Dans le cadre de la lutte contre les violences basées sur le genre (VBG) au Tchad, l’Association des féministes leaders pour l’accès aux droits et à l’équité du genre (AFLADEGT) organise un atelier de validation majeur à N’Djamena. Cet événement, prévu les 12 et 13 août 2026, réunira des acteurs clés pour finaliser une étude essentielle : la cartographie des services d’assistance juridique et psychosociale dédiés aux victimes de VBG. Ce projet s’inscrit dans le cadre du programme WISH 2-WACA, visant à renforcer la coordination entre les acteurs et à optimiser l’orientation des victimes.
Une étude pour briser les barrières d’accès à l’aide
Les participants à cet atelier, incluant des représentants des ministères concernés, des organisations de la société civile, des partenaires techniques et financiers ainsi que des structures spécialisées, auront pour mission d’analyser et d’enrichir les résultats de cette cartographie. L’objectif est clair : transformer ce document en un véritable levier d’action pour les victimes.

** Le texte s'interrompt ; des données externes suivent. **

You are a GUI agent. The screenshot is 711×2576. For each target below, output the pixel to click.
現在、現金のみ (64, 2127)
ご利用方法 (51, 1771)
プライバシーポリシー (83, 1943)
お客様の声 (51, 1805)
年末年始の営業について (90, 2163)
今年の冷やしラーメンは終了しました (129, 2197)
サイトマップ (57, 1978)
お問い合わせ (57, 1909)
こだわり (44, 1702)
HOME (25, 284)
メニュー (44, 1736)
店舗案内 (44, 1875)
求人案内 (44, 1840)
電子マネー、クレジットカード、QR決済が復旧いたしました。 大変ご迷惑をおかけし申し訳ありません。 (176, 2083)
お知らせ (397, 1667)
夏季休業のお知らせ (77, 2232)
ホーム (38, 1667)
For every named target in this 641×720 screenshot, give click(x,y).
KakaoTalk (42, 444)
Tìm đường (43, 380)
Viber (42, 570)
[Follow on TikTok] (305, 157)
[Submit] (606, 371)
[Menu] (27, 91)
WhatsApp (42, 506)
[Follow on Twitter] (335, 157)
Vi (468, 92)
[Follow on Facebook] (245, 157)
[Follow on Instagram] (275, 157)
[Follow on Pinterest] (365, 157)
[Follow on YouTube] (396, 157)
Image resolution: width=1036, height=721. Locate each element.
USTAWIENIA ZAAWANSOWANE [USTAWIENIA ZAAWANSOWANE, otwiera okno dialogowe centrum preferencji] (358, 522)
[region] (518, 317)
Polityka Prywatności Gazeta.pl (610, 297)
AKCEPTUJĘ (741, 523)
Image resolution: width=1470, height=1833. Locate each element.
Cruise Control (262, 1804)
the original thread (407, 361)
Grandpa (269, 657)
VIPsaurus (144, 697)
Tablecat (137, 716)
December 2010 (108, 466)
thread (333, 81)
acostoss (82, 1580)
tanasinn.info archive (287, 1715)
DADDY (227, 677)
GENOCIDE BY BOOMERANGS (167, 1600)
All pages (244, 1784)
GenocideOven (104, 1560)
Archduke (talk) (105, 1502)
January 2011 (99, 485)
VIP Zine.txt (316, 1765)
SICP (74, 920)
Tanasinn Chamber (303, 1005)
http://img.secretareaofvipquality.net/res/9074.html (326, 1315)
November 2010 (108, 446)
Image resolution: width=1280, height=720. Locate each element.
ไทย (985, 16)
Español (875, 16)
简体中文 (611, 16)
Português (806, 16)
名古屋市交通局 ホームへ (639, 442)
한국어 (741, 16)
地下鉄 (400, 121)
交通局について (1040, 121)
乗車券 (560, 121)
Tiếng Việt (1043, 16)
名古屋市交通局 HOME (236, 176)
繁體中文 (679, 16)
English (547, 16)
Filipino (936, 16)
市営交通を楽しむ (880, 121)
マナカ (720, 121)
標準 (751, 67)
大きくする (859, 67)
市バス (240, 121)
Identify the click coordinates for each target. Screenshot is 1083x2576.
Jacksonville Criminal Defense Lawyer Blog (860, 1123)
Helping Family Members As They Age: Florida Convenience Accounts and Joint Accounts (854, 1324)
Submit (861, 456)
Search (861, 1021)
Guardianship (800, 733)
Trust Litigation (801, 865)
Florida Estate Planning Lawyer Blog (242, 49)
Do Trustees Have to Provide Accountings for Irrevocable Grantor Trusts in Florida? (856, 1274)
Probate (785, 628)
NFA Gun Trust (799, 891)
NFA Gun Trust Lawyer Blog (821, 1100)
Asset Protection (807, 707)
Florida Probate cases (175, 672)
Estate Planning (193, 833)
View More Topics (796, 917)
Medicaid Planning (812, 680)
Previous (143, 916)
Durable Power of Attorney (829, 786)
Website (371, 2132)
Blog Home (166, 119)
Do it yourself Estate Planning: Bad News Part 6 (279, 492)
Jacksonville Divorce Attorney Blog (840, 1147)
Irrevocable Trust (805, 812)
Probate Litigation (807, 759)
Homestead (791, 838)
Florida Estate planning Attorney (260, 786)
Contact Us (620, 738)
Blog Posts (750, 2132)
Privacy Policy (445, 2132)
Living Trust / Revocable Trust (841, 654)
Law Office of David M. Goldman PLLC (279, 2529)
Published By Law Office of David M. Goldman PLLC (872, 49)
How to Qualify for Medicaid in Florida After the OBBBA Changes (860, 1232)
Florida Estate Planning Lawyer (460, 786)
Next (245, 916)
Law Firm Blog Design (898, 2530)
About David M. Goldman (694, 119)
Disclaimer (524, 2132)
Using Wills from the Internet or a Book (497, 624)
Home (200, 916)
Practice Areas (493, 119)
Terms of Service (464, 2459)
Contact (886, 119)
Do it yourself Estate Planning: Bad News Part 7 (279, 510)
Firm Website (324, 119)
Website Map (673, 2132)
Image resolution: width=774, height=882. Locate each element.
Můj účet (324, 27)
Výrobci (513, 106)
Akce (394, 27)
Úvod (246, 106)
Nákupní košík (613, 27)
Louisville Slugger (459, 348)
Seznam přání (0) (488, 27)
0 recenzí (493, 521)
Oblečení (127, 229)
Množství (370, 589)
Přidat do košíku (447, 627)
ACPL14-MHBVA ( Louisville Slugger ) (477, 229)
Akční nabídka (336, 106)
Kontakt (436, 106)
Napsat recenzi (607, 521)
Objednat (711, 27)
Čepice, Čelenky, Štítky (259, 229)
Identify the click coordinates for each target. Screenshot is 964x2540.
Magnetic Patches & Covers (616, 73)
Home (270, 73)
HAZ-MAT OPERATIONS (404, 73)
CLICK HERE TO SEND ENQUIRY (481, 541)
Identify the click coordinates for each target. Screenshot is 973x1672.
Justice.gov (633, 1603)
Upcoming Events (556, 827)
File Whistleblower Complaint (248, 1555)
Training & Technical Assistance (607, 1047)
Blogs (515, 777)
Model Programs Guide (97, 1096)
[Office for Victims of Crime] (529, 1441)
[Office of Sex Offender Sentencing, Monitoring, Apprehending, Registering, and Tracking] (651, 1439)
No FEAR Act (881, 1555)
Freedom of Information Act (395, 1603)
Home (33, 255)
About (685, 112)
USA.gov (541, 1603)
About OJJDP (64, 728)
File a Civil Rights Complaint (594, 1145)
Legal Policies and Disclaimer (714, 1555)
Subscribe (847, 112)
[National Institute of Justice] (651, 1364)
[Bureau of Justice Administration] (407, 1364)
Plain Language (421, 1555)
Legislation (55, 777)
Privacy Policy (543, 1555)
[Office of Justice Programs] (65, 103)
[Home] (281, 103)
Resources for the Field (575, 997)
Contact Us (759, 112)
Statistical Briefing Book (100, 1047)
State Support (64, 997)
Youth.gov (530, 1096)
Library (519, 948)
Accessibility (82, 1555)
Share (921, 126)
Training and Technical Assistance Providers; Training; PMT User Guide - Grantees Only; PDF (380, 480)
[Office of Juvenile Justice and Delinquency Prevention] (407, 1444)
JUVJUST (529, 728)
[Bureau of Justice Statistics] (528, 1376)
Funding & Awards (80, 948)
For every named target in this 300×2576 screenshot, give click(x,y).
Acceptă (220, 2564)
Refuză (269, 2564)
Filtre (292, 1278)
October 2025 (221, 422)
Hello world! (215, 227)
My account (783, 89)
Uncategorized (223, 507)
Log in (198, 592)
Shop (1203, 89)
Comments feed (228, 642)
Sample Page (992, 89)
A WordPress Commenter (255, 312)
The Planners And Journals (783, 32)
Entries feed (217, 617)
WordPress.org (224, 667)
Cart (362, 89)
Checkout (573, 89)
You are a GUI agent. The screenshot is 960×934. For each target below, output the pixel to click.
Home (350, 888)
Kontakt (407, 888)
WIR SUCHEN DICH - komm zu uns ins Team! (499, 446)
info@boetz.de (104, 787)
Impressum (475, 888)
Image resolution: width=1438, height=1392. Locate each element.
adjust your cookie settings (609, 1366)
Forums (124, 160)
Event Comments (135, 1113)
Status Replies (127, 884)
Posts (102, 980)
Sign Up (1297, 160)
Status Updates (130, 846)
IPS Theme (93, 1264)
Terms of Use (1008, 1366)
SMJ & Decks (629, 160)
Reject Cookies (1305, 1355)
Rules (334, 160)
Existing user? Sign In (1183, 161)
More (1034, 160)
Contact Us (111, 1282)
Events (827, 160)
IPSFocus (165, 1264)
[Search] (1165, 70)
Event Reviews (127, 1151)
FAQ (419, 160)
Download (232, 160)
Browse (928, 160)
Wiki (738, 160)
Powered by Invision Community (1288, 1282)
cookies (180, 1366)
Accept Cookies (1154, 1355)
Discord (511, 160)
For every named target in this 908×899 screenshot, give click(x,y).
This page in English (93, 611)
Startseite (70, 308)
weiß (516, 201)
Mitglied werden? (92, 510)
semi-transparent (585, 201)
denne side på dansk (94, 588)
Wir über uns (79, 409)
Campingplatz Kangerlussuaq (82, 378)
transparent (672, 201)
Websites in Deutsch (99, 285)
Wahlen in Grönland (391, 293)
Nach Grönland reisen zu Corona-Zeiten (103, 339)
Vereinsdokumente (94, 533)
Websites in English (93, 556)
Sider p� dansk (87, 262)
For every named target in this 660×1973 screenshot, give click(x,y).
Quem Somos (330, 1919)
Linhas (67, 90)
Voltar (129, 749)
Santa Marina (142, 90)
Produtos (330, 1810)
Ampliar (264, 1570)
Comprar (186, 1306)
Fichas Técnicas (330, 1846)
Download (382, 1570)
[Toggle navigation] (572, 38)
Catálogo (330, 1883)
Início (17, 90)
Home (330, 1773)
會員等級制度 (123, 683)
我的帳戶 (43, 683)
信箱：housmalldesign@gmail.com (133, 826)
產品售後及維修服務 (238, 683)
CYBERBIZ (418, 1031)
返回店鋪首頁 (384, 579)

Lors de l’ouverture des travaux, la présidente de l’AFLADEGT, Wouténé Mélissa, a insisté sur le caractère stratégique de cet outil. Pour elle, cette cartographie ne se limite pas à une simple compilation de données. Elle doit devenir un instrument d’orientation, de coordination et de plaidoyer auprès des décideurs politiques. « Une victime de violences doit pouvoir, en quelques instants, identifier où se trouve l’aide dont elle a besoin, quel service contacter et comment bénéficier d’une prise en charge adaptée », a-t-elle expliqué.
Des lacunes majeures à combler
L’étude révèle des insuffisances criantes dans plusieurs domaines : couverture inégale des services selon les arrondissements, manque d’espaces sécurisés pour un accueil confidentiel des victimes, et pénurie de ressources humaines et matérielles. Les mécanismes de référencement entre les différents secteurs restent également perfectibles, tout comme la disponibilité des accompagnements juridiques.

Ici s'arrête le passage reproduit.